These can lead to blockages in drains and sewers, putting homes at risk of sewer flooding – when wastewater backs up, it can spill out of toilets, sinks or manholes. Southern Water’s wastewater manager, Simon Parker, said: “Along with wet wipes, sanitary products and other non-biodegradable items flushed down toilets, fat is one of the biggest culprits in sewer blockages. These blockages can cause toilets, sinks and baths to overflow inside homes, costing families hundreds of pounds to clear. That’s why we ask customers to only flush the three Ps – pee, poo and paper.

“Everything else should be put in the bin.”

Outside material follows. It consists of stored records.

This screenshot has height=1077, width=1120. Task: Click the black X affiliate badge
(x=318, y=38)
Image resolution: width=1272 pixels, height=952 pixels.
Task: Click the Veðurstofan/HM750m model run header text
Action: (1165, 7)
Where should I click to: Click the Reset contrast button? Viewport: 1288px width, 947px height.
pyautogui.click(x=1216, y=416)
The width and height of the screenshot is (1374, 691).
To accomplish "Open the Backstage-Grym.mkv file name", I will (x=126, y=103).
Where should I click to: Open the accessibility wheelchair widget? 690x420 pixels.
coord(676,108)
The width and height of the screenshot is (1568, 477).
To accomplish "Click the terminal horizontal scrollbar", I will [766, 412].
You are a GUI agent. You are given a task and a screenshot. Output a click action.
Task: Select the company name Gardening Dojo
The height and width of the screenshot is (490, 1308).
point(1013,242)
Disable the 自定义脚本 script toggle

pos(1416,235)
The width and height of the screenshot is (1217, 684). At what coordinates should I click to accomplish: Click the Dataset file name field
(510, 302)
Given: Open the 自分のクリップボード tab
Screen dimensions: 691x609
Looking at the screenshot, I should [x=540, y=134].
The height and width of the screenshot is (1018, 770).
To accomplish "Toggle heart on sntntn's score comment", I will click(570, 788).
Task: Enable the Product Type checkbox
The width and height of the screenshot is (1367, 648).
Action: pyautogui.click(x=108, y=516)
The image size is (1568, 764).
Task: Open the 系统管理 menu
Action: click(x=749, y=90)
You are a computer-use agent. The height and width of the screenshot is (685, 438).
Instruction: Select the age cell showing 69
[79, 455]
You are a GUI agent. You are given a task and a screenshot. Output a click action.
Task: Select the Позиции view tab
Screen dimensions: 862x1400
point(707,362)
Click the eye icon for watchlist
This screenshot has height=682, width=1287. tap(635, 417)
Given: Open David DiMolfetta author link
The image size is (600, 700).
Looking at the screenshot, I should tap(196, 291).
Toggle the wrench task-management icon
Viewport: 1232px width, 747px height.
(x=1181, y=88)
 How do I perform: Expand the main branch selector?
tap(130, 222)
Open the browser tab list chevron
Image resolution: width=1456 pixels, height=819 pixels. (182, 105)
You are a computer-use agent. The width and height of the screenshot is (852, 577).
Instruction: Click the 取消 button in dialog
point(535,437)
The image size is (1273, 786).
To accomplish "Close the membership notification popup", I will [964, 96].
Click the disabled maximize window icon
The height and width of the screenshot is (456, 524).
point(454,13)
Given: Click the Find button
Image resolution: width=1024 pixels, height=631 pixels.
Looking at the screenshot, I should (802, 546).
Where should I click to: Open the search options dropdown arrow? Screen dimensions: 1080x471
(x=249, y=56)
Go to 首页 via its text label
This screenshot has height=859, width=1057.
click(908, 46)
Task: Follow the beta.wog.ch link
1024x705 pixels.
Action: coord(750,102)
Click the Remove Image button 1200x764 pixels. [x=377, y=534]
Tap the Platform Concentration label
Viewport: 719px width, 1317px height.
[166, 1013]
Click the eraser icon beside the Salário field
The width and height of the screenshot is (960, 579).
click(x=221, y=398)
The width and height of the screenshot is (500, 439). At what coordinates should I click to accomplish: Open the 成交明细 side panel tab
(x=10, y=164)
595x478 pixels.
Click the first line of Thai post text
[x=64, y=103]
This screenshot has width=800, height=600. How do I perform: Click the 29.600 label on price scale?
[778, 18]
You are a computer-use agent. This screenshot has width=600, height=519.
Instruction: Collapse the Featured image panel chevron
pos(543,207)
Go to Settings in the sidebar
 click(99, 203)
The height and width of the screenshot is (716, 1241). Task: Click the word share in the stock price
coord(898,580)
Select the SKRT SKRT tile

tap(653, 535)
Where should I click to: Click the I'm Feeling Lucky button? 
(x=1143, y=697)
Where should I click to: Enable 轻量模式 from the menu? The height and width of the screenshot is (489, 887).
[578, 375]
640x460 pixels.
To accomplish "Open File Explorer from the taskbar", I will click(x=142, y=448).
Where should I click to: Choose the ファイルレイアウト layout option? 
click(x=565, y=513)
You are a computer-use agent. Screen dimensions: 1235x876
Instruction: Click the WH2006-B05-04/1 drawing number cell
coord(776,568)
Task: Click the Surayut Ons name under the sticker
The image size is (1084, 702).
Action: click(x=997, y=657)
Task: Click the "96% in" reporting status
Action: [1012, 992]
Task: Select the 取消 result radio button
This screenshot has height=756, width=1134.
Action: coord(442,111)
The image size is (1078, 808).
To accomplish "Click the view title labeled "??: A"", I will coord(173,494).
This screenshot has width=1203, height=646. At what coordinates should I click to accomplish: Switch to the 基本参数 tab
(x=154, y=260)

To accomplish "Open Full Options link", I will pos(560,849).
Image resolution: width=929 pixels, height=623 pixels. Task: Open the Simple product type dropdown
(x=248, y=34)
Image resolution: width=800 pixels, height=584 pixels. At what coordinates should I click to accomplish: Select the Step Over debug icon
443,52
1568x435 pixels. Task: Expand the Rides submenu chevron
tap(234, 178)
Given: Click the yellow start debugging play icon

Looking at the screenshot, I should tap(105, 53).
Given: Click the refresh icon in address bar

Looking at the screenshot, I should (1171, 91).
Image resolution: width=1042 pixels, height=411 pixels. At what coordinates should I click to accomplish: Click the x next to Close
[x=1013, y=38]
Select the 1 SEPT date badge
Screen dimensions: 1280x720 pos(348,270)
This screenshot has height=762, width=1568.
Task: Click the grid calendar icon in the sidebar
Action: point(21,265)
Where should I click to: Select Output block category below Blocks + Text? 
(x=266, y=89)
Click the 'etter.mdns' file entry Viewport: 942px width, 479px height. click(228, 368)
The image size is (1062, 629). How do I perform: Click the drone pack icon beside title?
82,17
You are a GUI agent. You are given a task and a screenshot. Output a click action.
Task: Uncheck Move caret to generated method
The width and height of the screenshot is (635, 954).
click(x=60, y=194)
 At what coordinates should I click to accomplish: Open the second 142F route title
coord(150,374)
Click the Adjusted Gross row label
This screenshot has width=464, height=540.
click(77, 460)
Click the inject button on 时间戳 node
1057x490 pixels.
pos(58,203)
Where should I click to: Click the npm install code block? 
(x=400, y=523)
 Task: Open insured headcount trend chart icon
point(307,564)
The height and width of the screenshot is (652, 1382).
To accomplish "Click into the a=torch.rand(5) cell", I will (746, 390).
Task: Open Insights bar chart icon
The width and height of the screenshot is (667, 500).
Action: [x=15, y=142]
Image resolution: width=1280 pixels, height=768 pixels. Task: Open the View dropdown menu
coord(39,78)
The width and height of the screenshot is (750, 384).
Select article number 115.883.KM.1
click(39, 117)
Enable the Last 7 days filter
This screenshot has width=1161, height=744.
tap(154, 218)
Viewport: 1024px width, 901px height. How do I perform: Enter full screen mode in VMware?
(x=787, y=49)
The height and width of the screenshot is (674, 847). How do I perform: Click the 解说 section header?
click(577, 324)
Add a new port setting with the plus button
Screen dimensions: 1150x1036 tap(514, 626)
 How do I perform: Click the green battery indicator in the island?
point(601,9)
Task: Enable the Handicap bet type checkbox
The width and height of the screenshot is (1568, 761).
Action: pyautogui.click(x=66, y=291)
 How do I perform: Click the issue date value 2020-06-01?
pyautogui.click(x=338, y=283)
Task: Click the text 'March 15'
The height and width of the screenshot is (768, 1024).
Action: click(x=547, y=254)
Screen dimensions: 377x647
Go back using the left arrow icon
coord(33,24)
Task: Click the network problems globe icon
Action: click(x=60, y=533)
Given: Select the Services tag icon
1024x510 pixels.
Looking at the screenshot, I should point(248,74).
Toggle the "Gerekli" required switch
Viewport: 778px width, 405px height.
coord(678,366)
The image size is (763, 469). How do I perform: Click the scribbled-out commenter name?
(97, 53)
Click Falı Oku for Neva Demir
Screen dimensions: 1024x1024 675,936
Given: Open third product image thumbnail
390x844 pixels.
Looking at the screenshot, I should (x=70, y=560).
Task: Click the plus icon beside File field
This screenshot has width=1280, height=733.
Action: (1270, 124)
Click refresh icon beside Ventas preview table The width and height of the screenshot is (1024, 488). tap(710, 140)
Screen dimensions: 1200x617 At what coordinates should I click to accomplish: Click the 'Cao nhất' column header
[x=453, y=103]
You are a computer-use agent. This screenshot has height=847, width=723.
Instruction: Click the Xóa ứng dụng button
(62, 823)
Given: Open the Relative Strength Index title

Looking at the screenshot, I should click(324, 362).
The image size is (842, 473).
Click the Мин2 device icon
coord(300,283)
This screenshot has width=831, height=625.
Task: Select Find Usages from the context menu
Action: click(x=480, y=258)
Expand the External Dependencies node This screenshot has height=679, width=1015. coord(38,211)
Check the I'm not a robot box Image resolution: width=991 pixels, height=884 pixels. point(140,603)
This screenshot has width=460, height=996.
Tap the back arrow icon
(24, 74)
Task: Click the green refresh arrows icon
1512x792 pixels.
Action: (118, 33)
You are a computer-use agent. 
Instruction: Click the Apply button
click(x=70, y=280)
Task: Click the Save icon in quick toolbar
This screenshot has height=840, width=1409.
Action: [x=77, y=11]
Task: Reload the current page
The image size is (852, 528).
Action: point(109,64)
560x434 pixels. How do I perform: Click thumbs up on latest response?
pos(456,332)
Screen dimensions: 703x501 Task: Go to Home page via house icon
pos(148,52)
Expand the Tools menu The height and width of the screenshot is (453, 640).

Sewer engineer Stuart Slark is one of a team that goes down into some of the region’s larger sewers to clear build-ups of fat, wipes and other things that people flush away.

He said: “It’s a dirty job but someone’s got to do it. Often, the fat settles on top of the wastewater in the sewer and floats down like a raft.

“These rafts can be up to two feet thick and about six feet long. We have to break them up so the tanker can get them out. It’s pretty grim work.”

Customers can help prevent blockages by not pouring fat and cooking oils, including vegetable and nut oils, down kitchen sinks.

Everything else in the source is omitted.